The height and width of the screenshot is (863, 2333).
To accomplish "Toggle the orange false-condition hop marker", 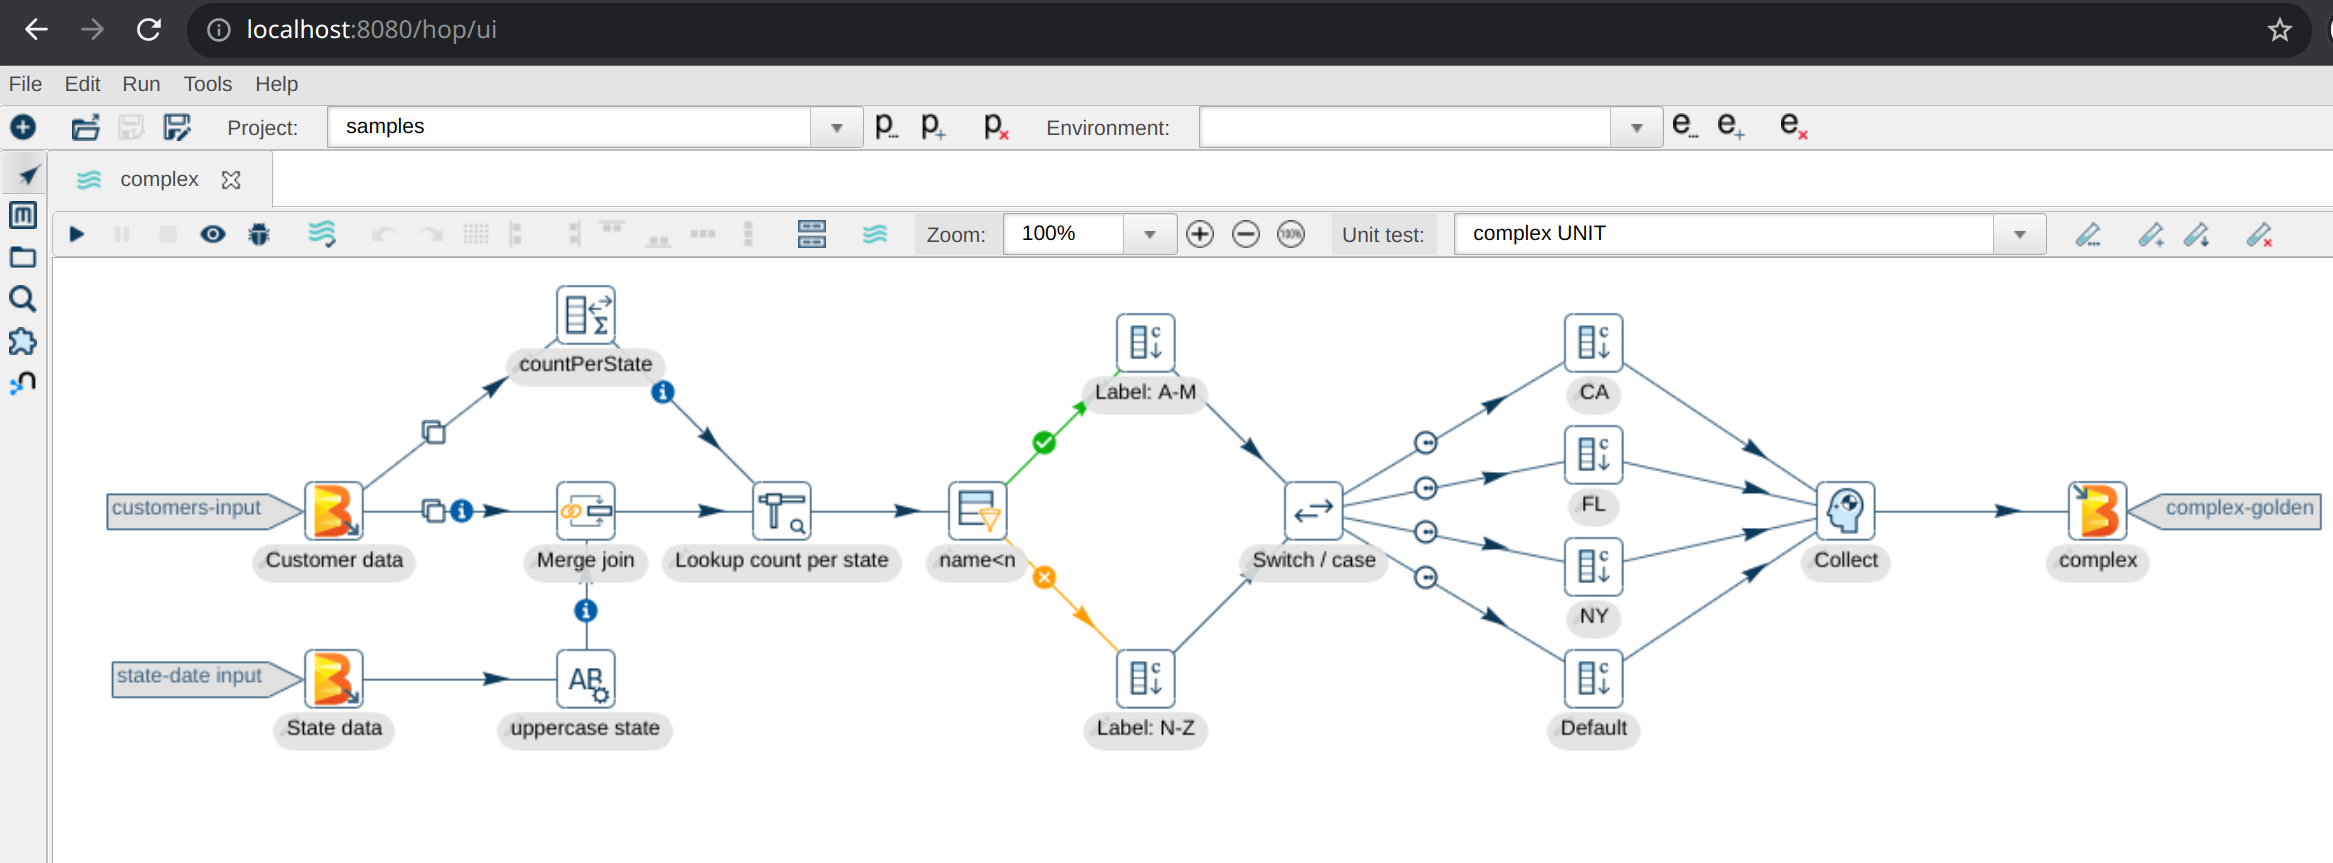I will [1044, 578].
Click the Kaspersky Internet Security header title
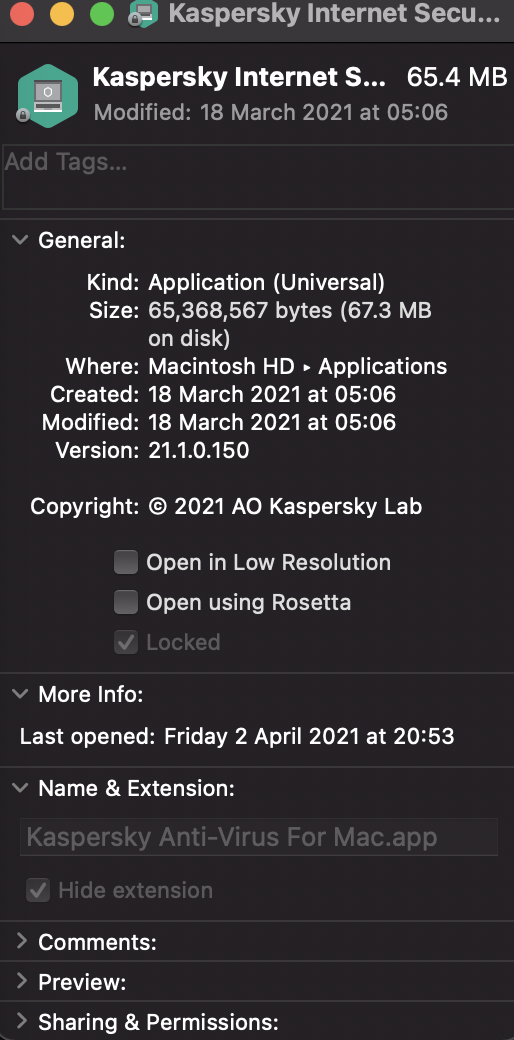The height and width of the screenshot is (1040, 514). tap(239, 78)
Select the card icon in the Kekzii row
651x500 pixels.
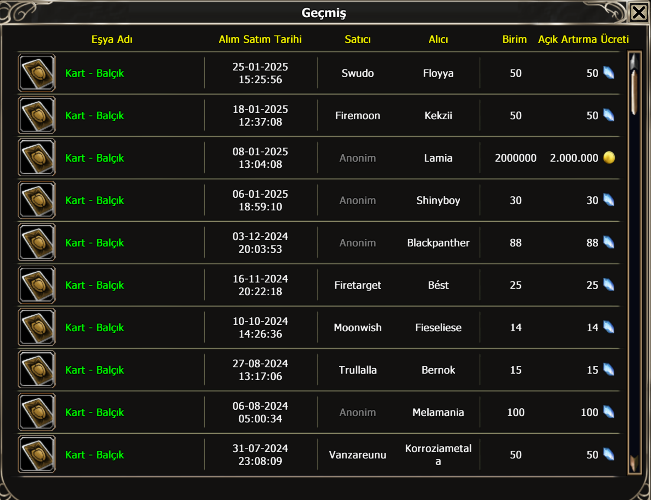pos(37,116)
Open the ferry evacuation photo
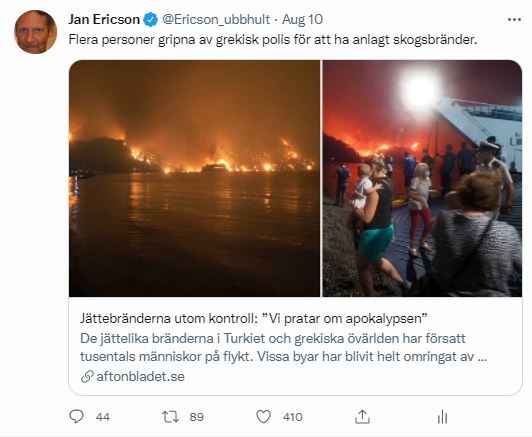This screenshot has width=532, height=437. (422, 178)
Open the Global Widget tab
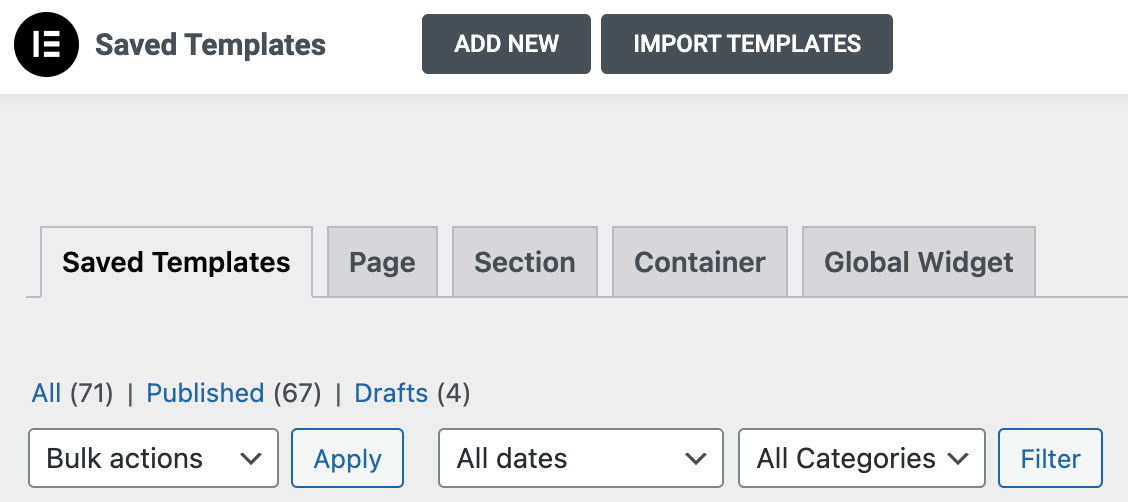 pyautogui.click(x=919, y=262)
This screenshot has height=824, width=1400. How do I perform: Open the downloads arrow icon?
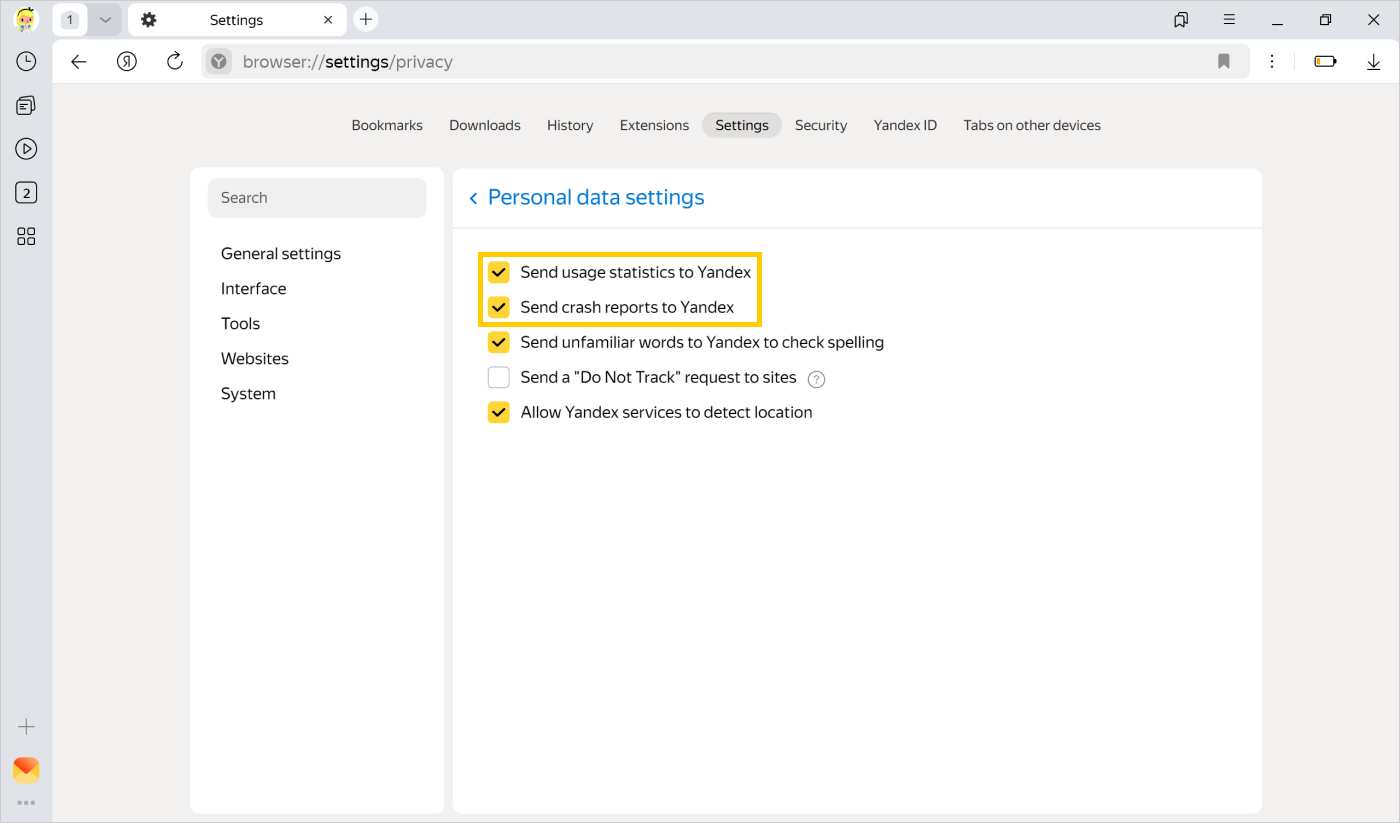point(1373,61)
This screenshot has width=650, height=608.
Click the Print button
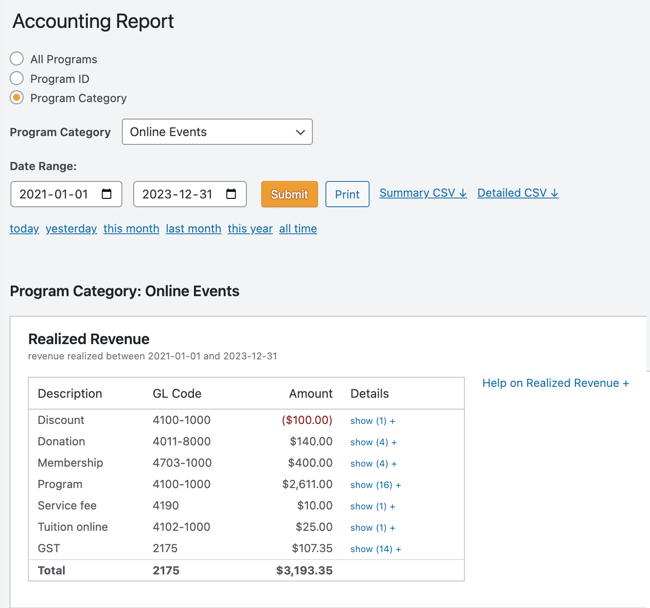[347, 194]
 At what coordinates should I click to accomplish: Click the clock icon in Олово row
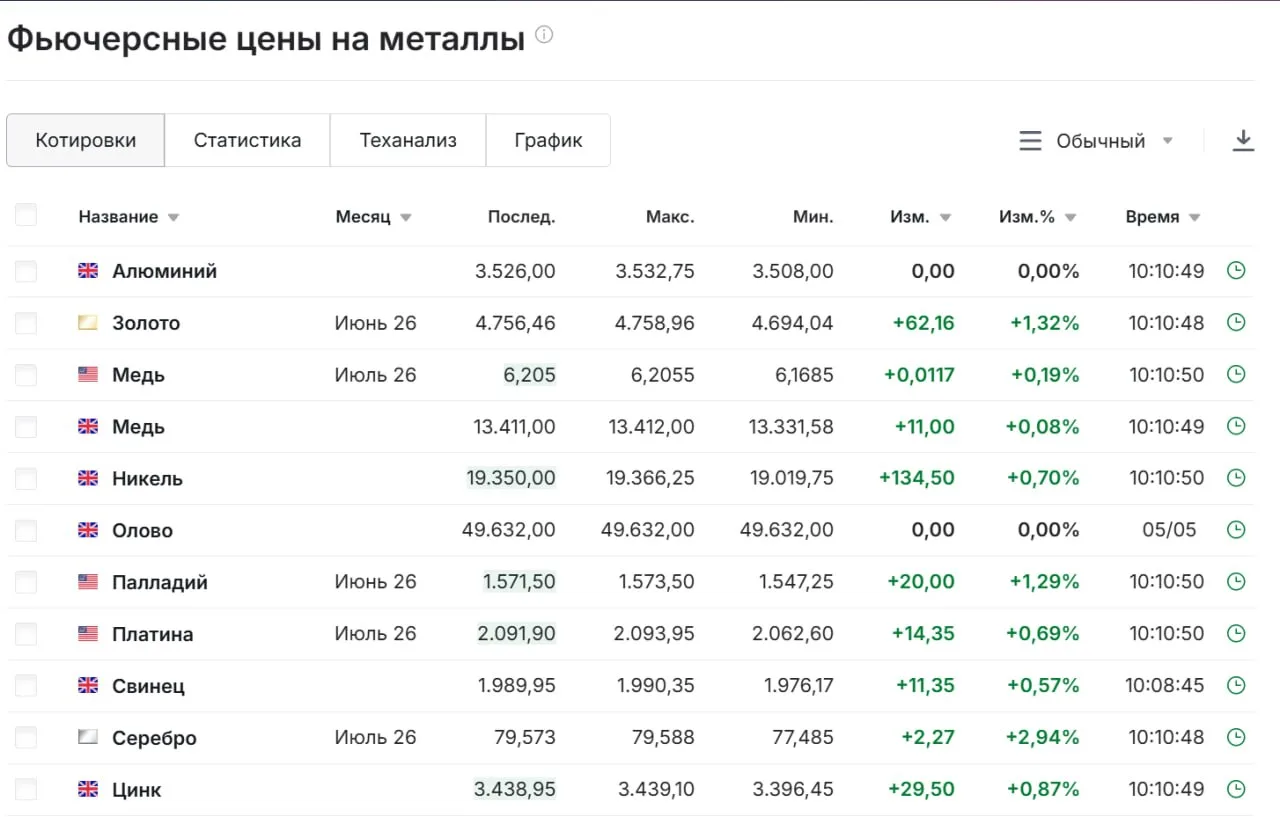coord(1236,530)
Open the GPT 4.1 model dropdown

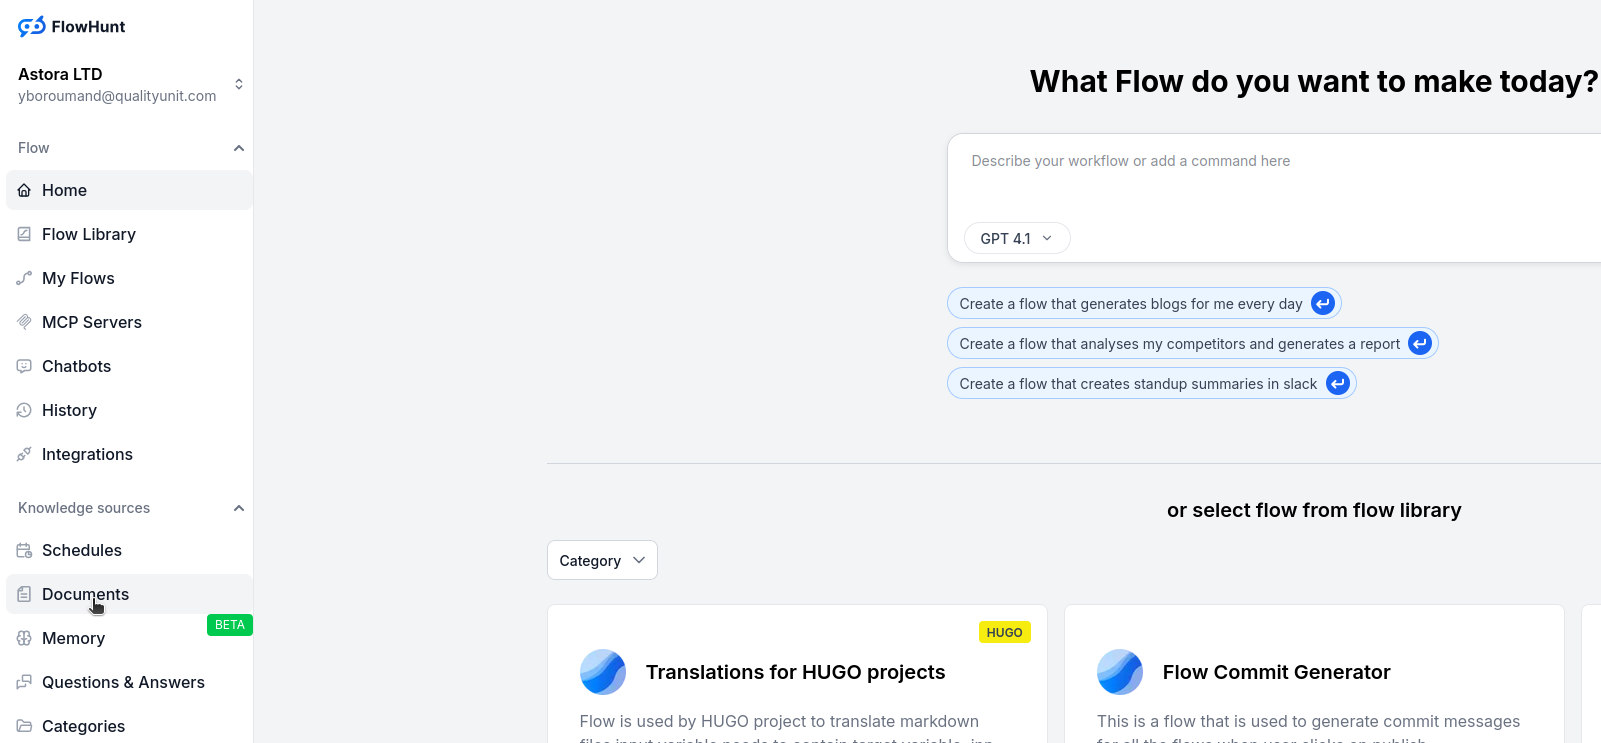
------------------------------------
* _EXERCISE DETAILS_
Write the lines out word for word, starting at the one with "Open the ferry evacuation photo" and stopping after the last line of the material above, with pictures excluded.

* _YOUR SOLUTION_
Open the ferry evacuation photo
This screenshot has width=532, height=437. (422, 178)
Open the Global Widget tab
 pyautogui.click(x=919, y=262)
This screenshot has height=824, width=1400. How do I perform: Open the downloads arrow icon?
point(1373,61)
This screenshot has width=650, height=608.
Click the Print button
[347, 194]
 At what coordinates should I click to accomplish: Click the clock icon in Олово row
coord(1236,530)
Open the GPT 4.1 model dropdown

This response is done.